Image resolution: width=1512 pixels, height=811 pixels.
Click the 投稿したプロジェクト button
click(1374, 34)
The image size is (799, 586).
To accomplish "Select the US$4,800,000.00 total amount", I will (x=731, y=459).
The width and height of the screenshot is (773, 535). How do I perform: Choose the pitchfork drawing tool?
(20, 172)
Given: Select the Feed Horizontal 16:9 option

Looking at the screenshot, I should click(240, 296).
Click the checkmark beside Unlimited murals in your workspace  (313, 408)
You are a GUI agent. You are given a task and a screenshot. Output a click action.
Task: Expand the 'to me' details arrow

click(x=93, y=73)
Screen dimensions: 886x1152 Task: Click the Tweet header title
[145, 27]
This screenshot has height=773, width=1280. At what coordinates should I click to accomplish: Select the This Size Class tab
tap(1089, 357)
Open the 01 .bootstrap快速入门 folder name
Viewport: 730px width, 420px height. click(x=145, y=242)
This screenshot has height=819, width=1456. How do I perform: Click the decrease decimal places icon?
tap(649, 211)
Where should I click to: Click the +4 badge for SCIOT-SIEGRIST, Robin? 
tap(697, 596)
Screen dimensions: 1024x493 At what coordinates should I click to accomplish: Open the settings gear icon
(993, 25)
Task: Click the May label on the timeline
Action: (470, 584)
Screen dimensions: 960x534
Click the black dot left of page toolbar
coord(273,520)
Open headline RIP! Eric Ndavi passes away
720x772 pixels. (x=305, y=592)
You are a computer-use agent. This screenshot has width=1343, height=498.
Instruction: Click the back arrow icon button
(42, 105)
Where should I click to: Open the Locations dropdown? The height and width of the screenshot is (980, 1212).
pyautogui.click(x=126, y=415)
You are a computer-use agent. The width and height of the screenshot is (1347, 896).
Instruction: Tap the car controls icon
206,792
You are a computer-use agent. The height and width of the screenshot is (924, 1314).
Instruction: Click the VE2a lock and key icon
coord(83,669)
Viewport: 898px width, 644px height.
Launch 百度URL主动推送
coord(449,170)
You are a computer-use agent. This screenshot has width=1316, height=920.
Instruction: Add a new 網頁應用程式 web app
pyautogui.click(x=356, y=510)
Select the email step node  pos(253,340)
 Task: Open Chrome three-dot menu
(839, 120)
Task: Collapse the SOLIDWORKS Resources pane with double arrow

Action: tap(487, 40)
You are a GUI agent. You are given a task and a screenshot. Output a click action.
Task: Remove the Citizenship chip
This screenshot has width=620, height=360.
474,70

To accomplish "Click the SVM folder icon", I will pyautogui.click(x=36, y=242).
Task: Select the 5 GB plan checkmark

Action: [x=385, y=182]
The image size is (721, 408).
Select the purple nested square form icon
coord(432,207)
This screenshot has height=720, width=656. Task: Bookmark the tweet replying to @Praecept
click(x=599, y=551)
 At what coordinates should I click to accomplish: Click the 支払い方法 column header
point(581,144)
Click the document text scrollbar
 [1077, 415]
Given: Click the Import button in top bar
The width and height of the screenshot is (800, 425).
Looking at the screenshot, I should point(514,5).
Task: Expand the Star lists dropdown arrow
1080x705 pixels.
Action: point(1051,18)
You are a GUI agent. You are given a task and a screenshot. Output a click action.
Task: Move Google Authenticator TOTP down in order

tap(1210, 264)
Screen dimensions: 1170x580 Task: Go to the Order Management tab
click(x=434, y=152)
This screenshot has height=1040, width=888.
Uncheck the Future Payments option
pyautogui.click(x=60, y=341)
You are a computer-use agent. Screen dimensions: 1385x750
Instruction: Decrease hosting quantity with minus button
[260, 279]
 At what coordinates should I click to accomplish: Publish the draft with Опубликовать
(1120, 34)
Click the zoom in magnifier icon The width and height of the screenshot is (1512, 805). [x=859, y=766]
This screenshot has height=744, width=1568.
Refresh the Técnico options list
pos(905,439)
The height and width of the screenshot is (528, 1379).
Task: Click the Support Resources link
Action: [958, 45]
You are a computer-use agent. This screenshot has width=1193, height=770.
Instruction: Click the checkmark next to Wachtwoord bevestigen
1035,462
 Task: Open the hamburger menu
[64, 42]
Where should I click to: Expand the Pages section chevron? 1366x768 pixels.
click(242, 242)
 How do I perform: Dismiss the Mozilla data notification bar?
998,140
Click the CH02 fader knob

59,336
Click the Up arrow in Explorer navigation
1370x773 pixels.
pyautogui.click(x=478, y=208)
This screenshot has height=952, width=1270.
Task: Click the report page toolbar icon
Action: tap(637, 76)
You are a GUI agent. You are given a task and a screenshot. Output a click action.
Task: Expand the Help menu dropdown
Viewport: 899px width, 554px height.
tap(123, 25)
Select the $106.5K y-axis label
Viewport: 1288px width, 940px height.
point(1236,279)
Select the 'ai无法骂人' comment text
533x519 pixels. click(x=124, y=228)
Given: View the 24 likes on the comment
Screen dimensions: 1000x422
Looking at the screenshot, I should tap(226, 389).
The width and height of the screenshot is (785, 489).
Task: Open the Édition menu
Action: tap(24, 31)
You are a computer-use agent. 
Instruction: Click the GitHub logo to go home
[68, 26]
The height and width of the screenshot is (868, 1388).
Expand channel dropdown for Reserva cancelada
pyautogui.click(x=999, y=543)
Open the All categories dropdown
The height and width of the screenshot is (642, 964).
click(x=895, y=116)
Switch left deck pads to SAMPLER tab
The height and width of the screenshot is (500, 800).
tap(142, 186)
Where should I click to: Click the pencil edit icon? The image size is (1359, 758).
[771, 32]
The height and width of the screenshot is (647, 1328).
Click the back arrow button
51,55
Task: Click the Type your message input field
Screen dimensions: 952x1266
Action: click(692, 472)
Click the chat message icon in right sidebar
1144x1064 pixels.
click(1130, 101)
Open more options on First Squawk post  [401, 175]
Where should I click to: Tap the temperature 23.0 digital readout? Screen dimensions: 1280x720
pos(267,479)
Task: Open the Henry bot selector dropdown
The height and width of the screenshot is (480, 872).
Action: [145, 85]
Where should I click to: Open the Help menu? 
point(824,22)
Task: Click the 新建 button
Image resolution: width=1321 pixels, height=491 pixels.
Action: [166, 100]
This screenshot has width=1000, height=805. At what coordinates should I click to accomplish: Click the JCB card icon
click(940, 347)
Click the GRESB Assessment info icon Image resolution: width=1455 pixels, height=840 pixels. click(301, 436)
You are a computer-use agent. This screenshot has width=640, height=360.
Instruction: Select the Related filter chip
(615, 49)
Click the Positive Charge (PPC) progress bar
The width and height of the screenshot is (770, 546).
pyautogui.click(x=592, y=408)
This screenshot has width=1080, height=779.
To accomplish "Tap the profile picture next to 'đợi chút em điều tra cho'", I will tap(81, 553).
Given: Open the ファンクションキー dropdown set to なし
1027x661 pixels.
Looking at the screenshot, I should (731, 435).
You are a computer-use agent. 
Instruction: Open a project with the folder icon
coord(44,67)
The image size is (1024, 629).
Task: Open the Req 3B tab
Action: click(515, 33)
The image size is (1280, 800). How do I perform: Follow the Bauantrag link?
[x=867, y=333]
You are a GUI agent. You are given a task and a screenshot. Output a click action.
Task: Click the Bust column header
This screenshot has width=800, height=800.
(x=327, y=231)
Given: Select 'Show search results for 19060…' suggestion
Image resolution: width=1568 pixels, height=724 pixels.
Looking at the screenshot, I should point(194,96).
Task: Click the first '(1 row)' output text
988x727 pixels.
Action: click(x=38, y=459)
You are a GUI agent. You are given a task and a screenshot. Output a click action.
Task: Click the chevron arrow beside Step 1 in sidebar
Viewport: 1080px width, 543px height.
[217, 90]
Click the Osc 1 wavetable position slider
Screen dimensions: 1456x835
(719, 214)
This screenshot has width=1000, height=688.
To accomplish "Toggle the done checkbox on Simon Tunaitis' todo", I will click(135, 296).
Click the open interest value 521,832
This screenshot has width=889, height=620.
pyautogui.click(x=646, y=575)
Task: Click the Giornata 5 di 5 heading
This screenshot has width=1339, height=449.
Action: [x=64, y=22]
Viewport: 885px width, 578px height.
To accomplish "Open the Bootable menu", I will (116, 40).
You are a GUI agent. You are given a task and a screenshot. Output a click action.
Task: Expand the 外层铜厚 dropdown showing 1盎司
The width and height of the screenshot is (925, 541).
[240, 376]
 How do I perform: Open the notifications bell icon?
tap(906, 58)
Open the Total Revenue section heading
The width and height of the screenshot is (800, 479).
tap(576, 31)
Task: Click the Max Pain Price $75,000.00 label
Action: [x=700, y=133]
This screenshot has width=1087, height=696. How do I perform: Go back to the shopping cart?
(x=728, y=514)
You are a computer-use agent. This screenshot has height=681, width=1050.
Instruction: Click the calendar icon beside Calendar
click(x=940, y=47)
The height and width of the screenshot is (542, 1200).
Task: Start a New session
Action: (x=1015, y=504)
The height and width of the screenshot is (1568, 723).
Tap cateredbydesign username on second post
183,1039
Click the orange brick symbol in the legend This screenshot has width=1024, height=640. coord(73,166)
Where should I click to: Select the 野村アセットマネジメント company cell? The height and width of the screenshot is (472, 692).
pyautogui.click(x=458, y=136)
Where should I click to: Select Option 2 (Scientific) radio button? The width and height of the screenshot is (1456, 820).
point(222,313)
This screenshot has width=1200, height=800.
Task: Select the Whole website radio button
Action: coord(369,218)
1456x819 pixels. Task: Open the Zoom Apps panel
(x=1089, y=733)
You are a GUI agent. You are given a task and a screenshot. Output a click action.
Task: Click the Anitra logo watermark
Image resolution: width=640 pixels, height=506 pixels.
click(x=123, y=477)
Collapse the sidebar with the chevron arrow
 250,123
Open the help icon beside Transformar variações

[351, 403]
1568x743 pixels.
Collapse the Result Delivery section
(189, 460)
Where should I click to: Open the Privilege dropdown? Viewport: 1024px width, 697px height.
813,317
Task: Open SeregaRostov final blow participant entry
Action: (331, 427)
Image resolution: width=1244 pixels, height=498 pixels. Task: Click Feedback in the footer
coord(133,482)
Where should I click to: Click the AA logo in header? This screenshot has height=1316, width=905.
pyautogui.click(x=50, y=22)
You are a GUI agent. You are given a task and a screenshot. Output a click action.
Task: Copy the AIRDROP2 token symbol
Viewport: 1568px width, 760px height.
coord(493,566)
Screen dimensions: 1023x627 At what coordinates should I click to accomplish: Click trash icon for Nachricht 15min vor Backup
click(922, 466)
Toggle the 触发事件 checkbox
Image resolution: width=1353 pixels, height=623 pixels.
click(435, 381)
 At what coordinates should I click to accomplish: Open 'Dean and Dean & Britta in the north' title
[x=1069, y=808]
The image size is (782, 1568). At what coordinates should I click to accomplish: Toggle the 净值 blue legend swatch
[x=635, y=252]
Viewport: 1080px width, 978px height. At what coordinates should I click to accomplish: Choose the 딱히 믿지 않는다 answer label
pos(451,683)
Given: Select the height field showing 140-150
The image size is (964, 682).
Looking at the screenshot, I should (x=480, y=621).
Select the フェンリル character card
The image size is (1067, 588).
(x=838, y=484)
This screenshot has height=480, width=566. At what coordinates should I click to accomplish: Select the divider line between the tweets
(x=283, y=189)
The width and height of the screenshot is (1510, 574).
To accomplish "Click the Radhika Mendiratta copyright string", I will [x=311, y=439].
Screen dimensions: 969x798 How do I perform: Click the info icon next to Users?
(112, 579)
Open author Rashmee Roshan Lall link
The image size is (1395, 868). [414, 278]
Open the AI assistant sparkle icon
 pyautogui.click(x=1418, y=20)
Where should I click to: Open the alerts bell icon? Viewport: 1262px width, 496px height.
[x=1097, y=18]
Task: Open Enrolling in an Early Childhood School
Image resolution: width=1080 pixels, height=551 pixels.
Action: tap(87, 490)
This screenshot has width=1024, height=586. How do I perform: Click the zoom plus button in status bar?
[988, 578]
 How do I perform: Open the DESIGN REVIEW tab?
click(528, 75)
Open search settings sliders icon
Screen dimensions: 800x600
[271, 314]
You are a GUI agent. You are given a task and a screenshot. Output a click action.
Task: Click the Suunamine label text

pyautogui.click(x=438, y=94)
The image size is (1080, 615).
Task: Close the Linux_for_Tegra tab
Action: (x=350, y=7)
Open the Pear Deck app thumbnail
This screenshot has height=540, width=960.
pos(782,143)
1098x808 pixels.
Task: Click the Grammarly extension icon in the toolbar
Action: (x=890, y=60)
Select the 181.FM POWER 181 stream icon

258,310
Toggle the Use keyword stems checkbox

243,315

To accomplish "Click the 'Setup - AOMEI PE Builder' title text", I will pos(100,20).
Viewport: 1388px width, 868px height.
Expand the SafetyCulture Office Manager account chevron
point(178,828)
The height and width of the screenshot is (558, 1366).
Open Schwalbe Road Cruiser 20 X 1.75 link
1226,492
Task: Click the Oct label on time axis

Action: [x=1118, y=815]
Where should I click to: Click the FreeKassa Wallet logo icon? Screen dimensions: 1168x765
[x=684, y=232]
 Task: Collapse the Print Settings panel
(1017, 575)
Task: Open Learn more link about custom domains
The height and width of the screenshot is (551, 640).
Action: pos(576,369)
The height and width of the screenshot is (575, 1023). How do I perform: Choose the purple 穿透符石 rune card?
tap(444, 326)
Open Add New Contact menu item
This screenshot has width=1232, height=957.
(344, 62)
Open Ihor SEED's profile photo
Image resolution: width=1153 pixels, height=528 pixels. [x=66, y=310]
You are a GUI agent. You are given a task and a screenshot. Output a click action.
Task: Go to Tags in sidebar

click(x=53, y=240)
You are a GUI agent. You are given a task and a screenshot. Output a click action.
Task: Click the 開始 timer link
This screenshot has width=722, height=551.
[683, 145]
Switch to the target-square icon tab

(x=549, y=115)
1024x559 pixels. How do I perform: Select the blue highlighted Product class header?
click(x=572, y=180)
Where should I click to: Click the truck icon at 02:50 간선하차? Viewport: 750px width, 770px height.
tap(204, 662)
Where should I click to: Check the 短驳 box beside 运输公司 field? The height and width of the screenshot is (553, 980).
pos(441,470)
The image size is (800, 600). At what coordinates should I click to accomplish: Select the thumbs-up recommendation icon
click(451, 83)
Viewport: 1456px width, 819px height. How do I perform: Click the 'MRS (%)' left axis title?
**********
Exercise prompt: Copy out again, word for word, the lines from the one containing "The width and height of the screenshot is (773, 535)." up to and including the one containing "tap(697, 596)".

Solution to this task:
The width and height of the screenshot is (773, 535). How do I perform: Choose the pitchfork drawing tool?
(20, 172)
Given: Select the Feed Horizontal 16:9 option

Looking at the screenshot, I should click(240, 296).
Click the checkmark beside Unlimited murals in your workspace  (313, 408)
You are a GUI agent. You are given a task and a screenshot. Output a click action.
Task: Expand the 'to me' details arrow

click(x=93, y=73)
Screen dimensions: 886x1152 Task: Click the Tweet header title
[145, 27]
This screenshot has height=773, width=1280. At what coordinates should I click to accomplish: Select the This Size Class tab
tap(1089, 357)
Open the 01 .bootstrap快速入门 folder name
Viewport: 730px width, 420px height. click(x=145, y=242)
This screenshot has height=819, width=1456. How do I perform: Click the decrease decimal places icon?
tap(649, 211)
Where should I click to: Click the +4 badge for SCIOT-SIEGRIST, Robin? 
tap(697, 596)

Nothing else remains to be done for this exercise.